Kostas, a Greek Cypriot, and Defne, a Turkish Cypriot, fall in love amidst the widespread hatred. This novel tugs back and forth in time, from 1974 in Cyprus, to the late 2010s in North London.
Ada, the teenage British daughter of Kostas and Defne, has never stepped foot in Cyprus. However, following the death of her mother, she is heavy with unanswered questions and the weight of generational trauma. Through this book, Elif Shafak explores whether ignorance can ever truly be bliss.
‘And what about our ancestors – can they, too, continue to exist through us?… Where do you start someone’s story when every life has more than one thread and what we call birth is not the only beginning, nor is death exactly an end?’
Kostas and Defne make the conscious effort to raise Ada without ‘burdening’ her with the facts of their traumatic past. However, this arguably leaves Ada with more issues caused from the confusion that festers within her.
Despite withholding information about this couple’s difficult past, Ada still suffers from generational trauma. We often look at babies, and nature alike, as blank slates, fresh starts. Although, this may be true at times, where does nurture give and nature take?

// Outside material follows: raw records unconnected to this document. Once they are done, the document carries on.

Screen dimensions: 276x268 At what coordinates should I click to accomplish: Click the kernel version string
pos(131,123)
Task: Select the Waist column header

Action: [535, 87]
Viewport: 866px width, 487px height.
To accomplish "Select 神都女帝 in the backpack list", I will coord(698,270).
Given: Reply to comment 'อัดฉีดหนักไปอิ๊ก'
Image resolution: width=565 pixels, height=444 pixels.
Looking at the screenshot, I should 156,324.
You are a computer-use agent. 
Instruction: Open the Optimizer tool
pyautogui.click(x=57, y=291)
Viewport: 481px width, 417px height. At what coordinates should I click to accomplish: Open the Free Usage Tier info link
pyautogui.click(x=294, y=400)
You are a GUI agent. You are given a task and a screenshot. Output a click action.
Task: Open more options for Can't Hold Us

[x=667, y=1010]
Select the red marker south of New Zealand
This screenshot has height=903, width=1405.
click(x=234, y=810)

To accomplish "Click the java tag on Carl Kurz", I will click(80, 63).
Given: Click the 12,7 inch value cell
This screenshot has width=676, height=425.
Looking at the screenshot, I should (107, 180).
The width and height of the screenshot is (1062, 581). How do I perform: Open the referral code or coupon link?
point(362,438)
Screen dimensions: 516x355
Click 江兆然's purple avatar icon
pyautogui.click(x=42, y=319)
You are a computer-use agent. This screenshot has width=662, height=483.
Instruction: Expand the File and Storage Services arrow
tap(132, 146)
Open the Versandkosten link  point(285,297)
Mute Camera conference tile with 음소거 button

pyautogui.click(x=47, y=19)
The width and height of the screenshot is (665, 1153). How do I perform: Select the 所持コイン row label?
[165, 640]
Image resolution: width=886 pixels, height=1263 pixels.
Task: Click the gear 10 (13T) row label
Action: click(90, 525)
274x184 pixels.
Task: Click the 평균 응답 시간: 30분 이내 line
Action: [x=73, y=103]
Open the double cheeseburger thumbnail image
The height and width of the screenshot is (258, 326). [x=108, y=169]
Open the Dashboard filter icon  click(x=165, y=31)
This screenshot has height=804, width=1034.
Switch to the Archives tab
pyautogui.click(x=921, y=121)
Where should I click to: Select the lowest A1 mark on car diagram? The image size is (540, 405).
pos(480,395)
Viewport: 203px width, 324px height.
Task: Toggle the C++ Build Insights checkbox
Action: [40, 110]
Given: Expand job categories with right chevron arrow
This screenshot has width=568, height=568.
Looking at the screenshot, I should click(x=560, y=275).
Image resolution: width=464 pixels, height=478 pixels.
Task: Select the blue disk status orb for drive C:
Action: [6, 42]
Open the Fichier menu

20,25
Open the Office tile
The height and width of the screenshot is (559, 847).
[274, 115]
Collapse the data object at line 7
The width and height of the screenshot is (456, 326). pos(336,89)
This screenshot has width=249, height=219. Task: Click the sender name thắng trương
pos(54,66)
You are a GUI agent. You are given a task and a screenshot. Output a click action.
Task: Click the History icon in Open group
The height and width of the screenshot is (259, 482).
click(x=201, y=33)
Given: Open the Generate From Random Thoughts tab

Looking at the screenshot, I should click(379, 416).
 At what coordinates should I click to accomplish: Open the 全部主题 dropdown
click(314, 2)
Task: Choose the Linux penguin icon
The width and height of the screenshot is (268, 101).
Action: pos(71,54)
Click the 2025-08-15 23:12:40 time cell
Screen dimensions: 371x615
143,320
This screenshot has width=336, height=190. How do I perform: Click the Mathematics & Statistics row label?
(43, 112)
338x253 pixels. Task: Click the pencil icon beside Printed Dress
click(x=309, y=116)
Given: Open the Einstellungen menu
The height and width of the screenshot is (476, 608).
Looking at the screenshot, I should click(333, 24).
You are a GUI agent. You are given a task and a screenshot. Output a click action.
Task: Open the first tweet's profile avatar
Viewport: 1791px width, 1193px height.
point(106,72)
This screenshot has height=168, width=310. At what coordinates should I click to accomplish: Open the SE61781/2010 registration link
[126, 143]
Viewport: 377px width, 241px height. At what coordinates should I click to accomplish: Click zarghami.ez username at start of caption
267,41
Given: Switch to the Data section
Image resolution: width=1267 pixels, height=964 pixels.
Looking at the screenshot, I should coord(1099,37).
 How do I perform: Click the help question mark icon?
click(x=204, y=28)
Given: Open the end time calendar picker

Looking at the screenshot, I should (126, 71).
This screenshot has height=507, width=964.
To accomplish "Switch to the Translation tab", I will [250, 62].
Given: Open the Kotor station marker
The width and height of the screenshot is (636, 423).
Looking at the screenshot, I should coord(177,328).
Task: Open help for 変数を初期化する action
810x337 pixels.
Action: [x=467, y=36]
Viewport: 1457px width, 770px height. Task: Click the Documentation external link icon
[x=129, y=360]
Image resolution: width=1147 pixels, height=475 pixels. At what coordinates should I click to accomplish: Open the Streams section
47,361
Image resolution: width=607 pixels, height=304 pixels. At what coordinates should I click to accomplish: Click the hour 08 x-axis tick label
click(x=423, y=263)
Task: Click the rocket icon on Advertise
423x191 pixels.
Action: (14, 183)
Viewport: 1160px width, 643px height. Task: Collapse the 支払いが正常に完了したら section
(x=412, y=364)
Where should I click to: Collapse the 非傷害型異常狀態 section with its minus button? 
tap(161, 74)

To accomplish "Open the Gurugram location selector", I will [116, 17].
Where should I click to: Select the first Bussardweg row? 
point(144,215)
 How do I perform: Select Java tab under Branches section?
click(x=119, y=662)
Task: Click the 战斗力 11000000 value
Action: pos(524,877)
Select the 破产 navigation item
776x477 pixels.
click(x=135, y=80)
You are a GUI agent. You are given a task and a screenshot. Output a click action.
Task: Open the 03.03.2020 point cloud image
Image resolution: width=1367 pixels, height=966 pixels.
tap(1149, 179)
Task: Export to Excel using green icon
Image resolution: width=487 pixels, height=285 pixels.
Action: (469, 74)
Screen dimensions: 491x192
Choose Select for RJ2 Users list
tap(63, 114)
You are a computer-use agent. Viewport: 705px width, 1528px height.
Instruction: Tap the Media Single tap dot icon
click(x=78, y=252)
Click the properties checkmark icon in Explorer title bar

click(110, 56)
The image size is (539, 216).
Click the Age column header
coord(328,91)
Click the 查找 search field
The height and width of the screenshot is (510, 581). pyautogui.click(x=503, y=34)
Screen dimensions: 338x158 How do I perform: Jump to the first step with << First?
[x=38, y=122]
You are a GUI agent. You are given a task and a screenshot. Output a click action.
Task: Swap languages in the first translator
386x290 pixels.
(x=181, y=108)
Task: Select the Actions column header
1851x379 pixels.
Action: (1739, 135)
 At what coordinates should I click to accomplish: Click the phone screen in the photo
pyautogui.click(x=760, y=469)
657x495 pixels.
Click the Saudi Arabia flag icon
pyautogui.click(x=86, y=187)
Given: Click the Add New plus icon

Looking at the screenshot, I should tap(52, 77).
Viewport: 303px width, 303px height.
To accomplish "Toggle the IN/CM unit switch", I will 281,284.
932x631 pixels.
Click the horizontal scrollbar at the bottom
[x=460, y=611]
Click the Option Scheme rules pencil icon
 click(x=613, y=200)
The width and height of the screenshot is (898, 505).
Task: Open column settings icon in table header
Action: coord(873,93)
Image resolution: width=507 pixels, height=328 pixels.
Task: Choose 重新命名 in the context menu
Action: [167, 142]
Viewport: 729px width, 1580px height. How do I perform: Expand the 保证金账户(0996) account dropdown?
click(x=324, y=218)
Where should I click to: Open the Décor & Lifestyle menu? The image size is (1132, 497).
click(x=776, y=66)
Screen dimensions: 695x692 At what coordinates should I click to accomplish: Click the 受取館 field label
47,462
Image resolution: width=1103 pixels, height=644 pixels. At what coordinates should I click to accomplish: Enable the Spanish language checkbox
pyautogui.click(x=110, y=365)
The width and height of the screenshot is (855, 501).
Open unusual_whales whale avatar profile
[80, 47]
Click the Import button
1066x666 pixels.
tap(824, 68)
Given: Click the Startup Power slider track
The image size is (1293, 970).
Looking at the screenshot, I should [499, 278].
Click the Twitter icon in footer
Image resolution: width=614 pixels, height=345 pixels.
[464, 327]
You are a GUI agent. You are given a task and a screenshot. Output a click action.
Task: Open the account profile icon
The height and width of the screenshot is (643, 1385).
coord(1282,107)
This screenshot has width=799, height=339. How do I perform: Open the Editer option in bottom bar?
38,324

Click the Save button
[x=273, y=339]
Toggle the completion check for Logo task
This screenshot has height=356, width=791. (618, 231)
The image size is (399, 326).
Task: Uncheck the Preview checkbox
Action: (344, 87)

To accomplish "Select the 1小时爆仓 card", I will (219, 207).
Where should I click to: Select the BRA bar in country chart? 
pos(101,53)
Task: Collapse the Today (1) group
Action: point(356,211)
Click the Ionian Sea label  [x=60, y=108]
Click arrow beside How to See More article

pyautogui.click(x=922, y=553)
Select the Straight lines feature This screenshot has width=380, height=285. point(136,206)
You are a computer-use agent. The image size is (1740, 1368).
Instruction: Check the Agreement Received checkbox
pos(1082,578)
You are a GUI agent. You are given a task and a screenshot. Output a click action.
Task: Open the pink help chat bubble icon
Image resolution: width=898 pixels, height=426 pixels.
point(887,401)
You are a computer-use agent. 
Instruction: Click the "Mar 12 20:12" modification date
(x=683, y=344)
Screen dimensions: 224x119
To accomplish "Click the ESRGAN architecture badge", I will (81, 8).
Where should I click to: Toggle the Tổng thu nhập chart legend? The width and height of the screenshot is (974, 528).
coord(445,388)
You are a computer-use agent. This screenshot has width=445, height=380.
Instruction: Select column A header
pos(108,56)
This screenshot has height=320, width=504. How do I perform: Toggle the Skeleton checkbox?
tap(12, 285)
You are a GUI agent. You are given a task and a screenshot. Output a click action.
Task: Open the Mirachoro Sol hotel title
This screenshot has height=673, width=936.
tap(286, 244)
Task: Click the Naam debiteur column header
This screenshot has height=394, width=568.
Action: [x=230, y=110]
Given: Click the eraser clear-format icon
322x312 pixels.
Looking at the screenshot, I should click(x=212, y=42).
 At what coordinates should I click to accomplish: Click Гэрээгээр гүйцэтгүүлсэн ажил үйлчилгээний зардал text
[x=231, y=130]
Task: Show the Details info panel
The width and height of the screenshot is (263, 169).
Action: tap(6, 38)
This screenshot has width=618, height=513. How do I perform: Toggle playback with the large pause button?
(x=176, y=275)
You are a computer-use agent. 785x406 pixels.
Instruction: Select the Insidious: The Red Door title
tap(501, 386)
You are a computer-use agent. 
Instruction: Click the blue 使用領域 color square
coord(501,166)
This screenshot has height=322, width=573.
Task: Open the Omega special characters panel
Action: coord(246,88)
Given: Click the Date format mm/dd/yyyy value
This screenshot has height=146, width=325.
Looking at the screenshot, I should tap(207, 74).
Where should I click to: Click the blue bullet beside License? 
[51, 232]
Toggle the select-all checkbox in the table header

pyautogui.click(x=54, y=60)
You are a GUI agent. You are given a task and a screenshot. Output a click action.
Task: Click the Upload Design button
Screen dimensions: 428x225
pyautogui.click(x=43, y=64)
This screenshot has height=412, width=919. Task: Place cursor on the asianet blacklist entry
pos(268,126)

This book is written from the perspective of Ada, Kostas, Defne and their fig tree that they brought with them from Cyprus. The 3rd person voice of the novel is only broken up in the chapters written in first person from the perspective of the trauma- ridden fig tree. These intimate chapters display how the fig tree soaks up all the suffering of the family.
Unlike the tree, Ada is unable to place the cause of her pain as she hasn’t directly experienced it. Is this true for the rest of us – are we bearing the brunt of problems that we had no idea existed from the generations before us?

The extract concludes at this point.